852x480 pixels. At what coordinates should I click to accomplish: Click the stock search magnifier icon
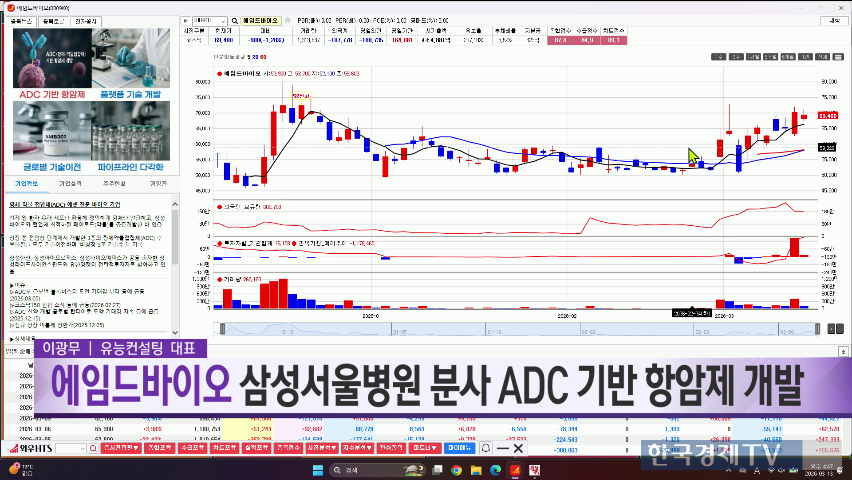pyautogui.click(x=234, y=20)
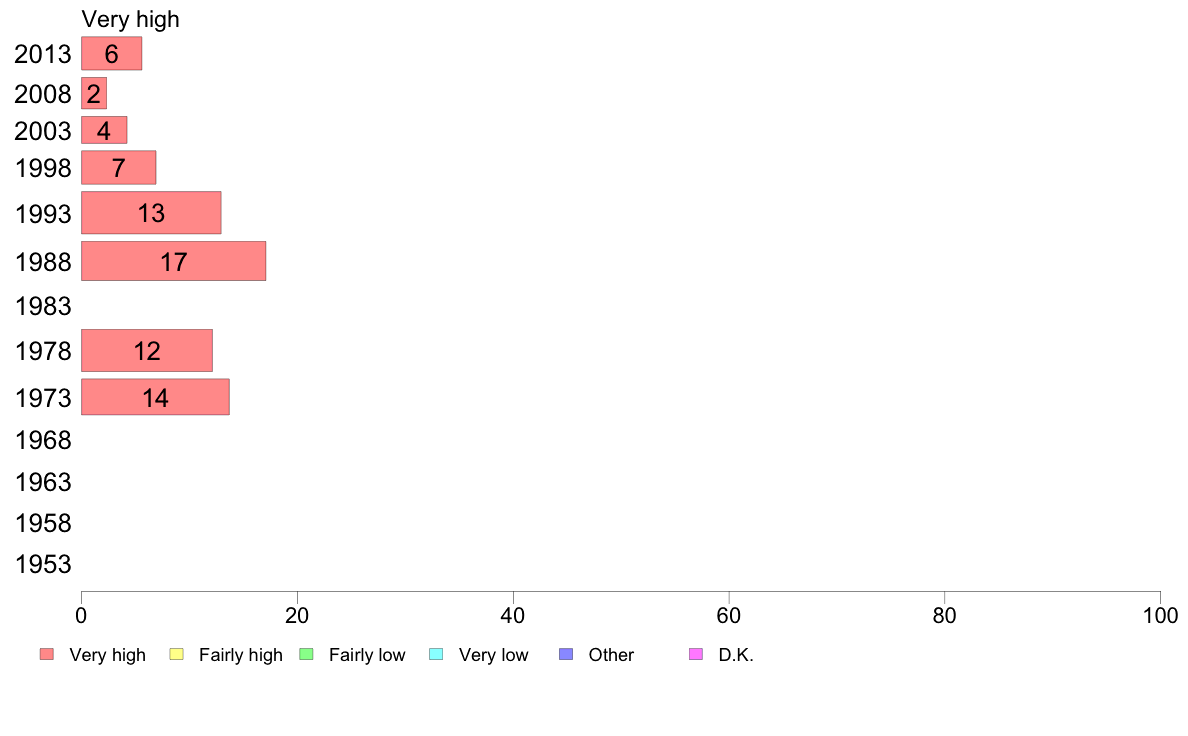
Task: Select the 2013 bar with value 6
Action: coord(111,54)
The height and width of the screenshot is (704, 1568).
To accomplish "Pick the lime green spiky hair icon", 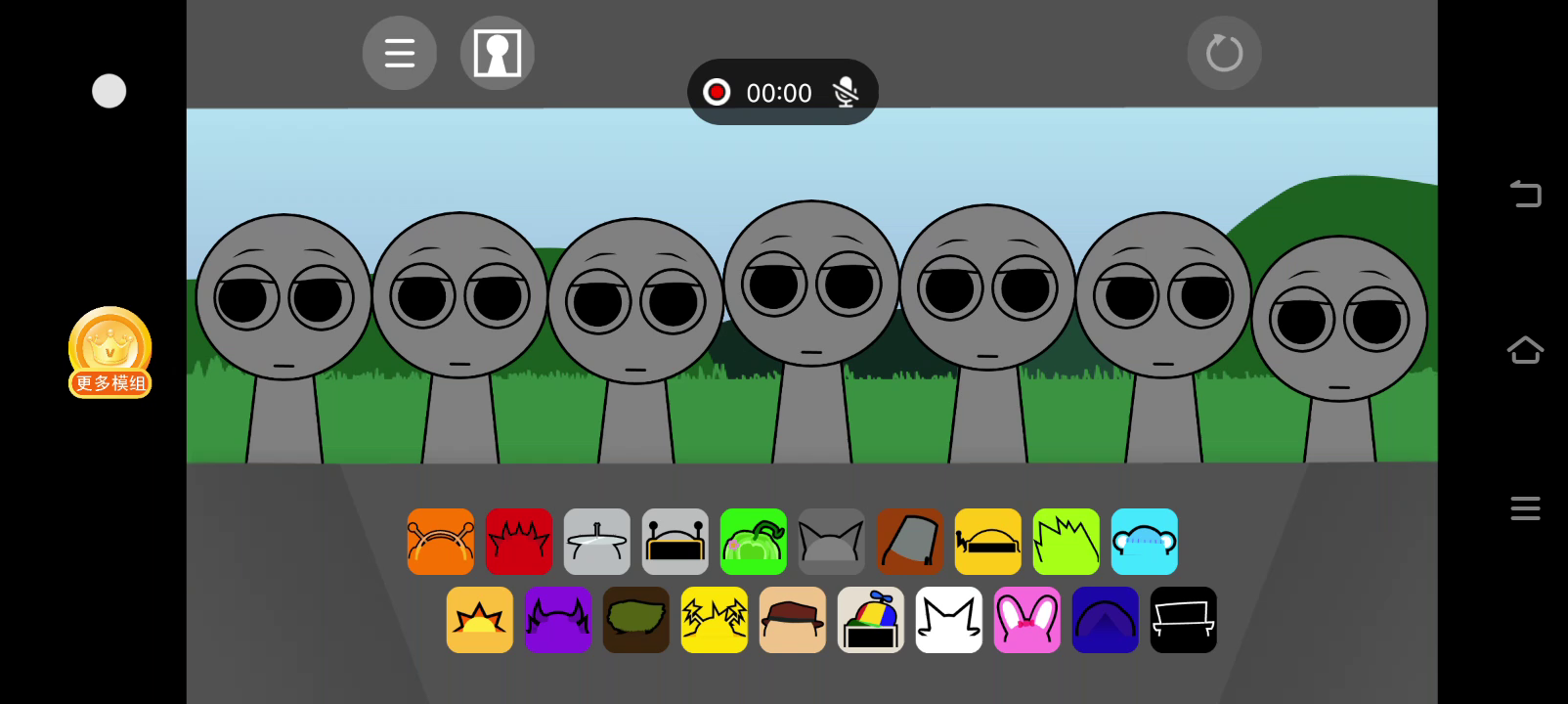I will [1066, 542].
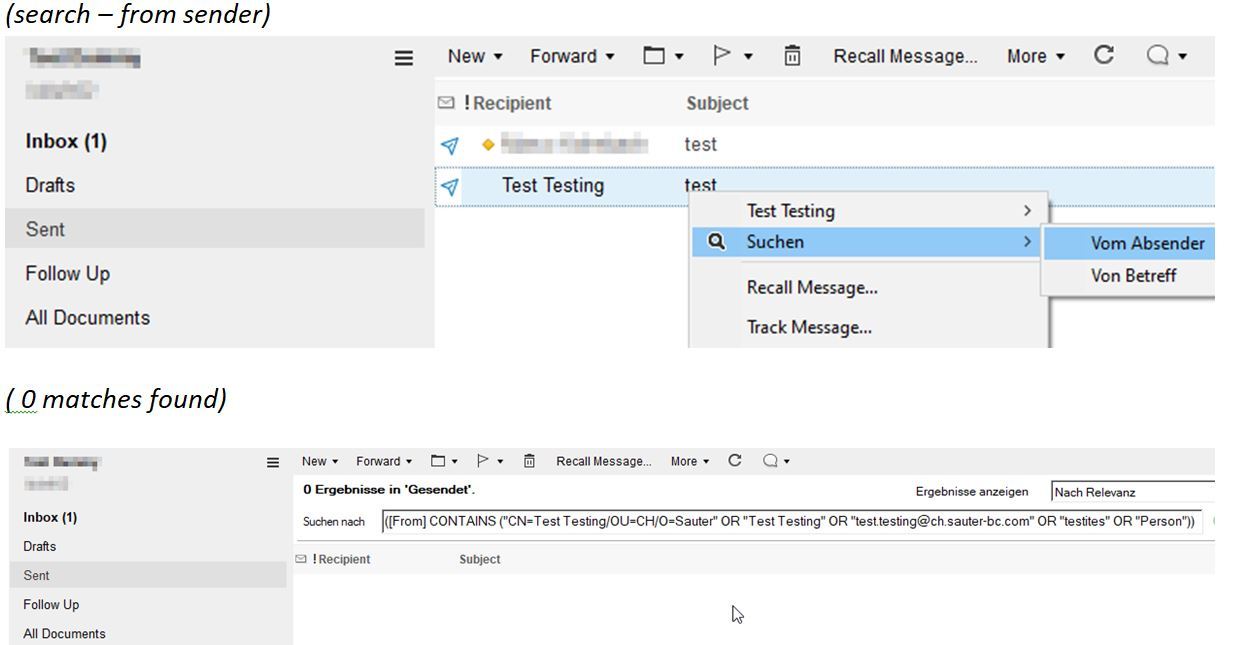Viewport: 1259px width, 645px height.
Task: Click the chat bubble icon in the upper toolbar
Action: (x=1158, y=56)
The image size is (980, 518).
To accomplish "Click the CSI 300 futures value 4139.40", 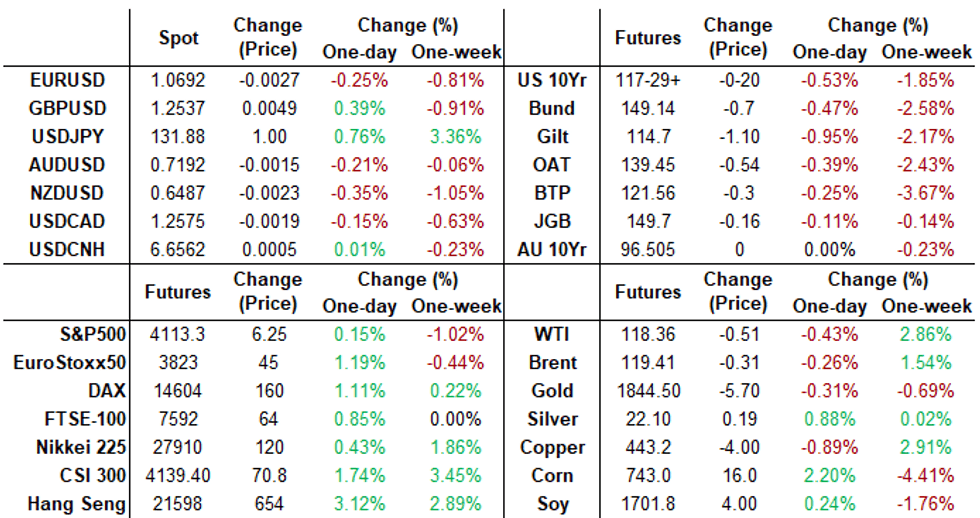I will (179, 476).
==
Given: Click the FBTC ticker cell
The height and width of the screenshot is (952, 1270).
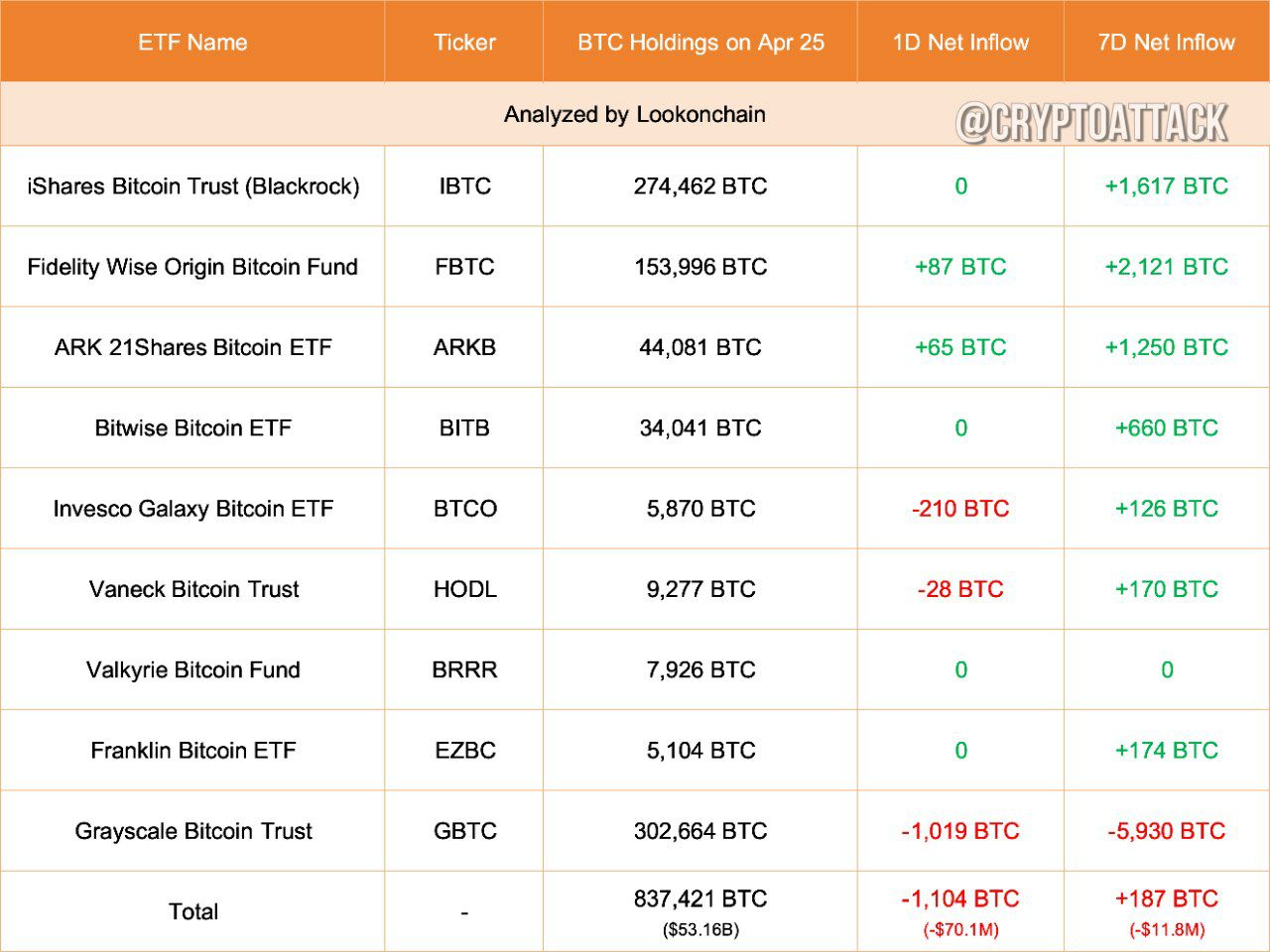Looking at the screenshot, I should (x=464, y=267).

● What to do
Would you transcribe the lines above exactly, going from the line bearing "852x480 pixels. At" through the line bearing "The height and width of the screenshot is (704, 1568).", and drop the pictures from the copy?

● Exercise answer
852x480 pixels. At what coordinates should I click to accomplish: Click the stock search magnifier icon
pyautogui.click(x=234, y=20)
Task: Select the 2013 bar with value 6
Action: coord(111,54)
The height and width of the screenshot is (704, 1568).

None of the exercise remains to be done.